SIERPIEŃ Z DC: Aquaman



           Arthur (Jason Momoa) jest synem królowej Atlanny (Nicole Kidman) oraz strażnika latarni morskiej. Dziecko z nieprawego łoża i jednocześnie hybryda człowieka oraz mieszkańca Atlantydy to hańba dla dumnego narodu podmorskiej krainy. Dotychczas trzymający się na uboczu bohater zostaje zmuszony do powrotu do swoich korzeni oraz w rodzinne strony, kiedy te znajdują się na skraju wojny. Ta może przenieść się na powierzchnię i dotknąć również ludzi. Jako Aquaman musi stanąć do walki ze swoim przyrodnim bratem Ormem (Patrick Wilson).

           Jeżeli miałabym wymienić jeden, robiący największe wrażenie element tego filmu, to niewątpliwie wybrałabym efekty wizualne. Widz przez cały seans jest konfrontowany z przepięknymi, podmorskimi krajobrazami. Gra świateł, cała paleta kolorów i różnorodne zaprezentowanie poszczególnych krain - to sprawiło, że możemy cieszyć się każdą kolejną klatką oraz kadrem. Ja bardzo chętnie wybrałabym się w podróż z Athurem, aby poznać wszystkie te miejsca związane z historią jego pochodzenia. Na uwagę niewątpliwie zasługuje również muzyka, którą po opuszczeniu kina męczyłam przez kilka długich tygodni. Naprawdę; rzadko kiedy film o superbohaterach urzeka mnie właśnie pod tym względem, a nawet jeżeli to zdecydowanie nie w tak dużym stopniu. 

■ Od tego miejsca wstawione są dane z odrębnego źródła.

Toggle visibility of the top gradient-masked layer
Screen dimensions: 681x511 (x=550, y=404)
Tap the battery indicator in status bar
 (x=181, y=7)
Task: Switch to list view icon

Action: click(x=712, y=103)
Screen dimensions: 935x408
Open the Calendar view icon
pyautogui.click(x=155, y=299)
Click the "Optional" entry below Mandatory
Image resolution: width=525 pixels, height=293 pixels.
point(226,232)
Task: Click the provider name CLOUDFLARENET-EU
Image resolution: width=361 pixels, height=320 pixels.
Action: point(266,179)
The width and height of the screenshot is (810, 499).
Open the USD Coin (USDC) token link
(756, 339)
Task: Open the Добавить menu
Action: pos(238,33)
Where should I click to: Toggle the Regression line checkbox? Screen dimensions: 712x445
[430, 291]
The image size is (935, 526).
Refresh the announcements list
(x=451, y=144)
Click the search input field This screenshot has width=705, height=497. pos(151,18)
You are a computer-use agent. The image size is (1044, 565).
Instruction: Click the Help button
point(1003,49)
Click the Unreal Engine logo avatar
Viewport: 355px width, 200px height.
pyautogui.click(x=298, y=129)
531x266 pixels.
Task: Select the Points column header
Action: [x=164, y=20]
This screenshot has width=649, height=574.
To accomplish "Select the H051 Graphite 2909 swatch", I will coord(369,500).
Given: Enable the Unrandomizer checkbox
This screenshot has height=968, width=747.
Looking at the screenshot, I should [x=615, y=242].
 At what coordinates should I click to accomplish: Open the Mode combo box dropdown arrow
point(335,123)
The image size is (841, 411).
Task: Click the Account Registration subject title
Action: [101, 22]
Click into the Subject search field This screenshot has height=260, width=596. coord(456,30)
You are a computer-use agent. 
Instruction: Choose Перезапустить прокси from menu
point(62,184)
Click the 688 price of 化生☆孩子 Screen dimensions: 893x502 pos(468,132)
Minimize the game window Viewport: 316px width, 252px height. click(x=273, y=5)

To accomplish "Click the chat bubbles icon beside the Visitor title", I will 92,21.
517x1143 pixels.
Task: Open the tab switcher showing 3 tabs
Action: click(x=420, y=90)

           Naprawdę mocnym punktem całej produkcji jest również odtwórca głównej roli. Jason Momoa do tej pory kojarzył mi się przede wszystkim ze zdecydowanie za szybko uśmierconym w ,,Grze o Tron'' Khalem Drogo. Osobiście nigdy jakąś wielką sympatią tego aktora nie darzyłam. W GoT zrobił dobrą robotę, ale kiedy zniknął, nie odczułam tego boleśnie. Obecnie zaś nie jestem w stanie wyobrazić sobie na jego miejscu nikogo innego. On żył postacią Aquamana. Ba! On był Aquamanem. Widz gołym okiem dostrzega, że on bardzo dobrze się w tej roli czuł; że mógł się nią bawić i bardzo ochoczo tę możliwość wykorzystał. Siła mięśni, zawadiacki błysk w oku, może nawet nuta arogancji - to wszystko sprawiło, że Arthura nie dało się nie lubić, szczególnie że wszystkie sceny rozrób z jego udziałem po prostu cieszyły. Równie przyjemnie patrzyło mi się na jego głównego przeciwnika - Patrick Wilson jako postać zdecydowanie negatywna również zapadł mi w pamięć, zaś całe napięcie między Aquamanem a jego przyrodnim bratem było odczuwalne nieustannie. Reszta obsady nie zrobiła na mnie tak ogromnego wrażenia, ale jednocześnie nie mam powodów, by wystosować jakieś poważniejsze zarzuty - ostatecznie bowiem miło patrzyło mi się nawet na Amber Heard, za którą na co dzień nie przepadam. 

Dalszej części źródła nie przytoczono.